Colpì tutti quanti, all’epoca, la somiglianza impressionante che si riscontra nella più famosa di queste immagini, scattata dal boliviano Freddy Alborta, con due quadri celeberrimi: La lezione di anatomia del dottor Tulp del pittore fiammingo Rembrandt, per la composizione della scena, e il Cristo morto del Mantegna, per la prospettiva con cui il corpo morto viene ripreso: è la stessa, con i piedi in primo piano, e il Che sembra davvero Gesù.
E’ inutile negarlo, le immagini hanno svolto un ruolo fondamentale nella costruzione del mito del Che, forse più dei suoi scritti e delle canzoni degli Inti Illimani a lui dedicate.

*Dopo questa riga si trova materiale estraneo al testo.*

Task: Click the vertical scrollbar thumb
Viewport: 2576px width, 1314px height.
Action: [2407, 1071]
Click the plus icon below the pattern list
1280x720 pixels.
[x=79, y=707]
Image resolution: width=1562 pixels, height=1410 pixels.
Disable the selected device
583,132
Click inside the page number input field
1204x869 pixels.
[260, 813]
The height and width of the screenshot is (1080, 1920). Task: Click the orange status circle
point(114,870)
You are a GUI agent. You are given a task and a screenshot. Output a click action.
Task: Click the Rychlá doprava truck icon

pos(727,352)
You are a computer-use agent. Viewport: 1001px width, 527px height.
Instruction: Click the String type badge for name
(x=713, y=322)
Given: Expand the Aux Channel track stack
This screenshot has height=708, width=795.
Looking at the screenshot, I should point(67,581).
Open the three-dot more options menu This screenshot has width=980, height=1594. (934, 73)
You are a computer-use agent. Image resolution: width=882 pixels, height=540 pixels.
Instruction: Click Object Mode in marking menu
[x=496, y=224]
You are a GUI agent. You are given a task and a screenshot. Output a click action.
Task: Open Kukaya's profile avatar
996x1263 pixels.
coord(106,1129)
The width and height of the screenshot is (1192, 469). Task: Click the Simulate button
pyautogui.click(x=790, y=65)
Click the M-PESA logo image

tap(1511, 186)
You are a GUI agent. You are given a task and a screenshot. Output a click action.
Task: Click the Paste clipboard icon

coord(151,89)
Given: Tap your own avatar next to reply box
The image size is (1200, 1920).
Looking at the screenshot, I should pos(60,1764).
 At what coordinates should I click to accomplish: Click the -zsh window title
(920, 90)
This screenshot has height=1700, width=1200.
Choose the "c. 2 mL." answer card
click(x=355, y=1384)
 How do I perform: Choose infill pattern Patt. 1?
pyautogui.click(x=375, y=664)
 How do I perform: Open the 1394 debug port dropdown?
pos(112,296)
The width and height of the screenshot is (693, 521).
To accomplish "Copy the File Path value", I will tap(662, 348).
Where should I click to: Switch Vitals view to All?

“Gli eroi son tutti giovani e belli”, dice proprio una famosissima canzone di altri tempi (Francesco Guccini, La locomotiva, 1972). E bello lo è senz’altro, il volto di Ernesto Che Guevara, nel celebre ritratto che tutti conosciamo e vediamo ancora stampato su milioni di T-shirt e bandiere. La fotografia, scattata il 6 marzo 1960 daAlberto Korda (che la intitolò, per l’appunto, ‘Guerrillero Heroico’), lo raffigura con lo sguardo determinato rivolto all’orizzonte, è tra le più riprodotte della storia e ‘resiste’ anche ora, nella civiltà delle immagini contemporanea
Ma, al di là delle foto da vivo e da morto, chi era davvero Ernesto Che Guevara?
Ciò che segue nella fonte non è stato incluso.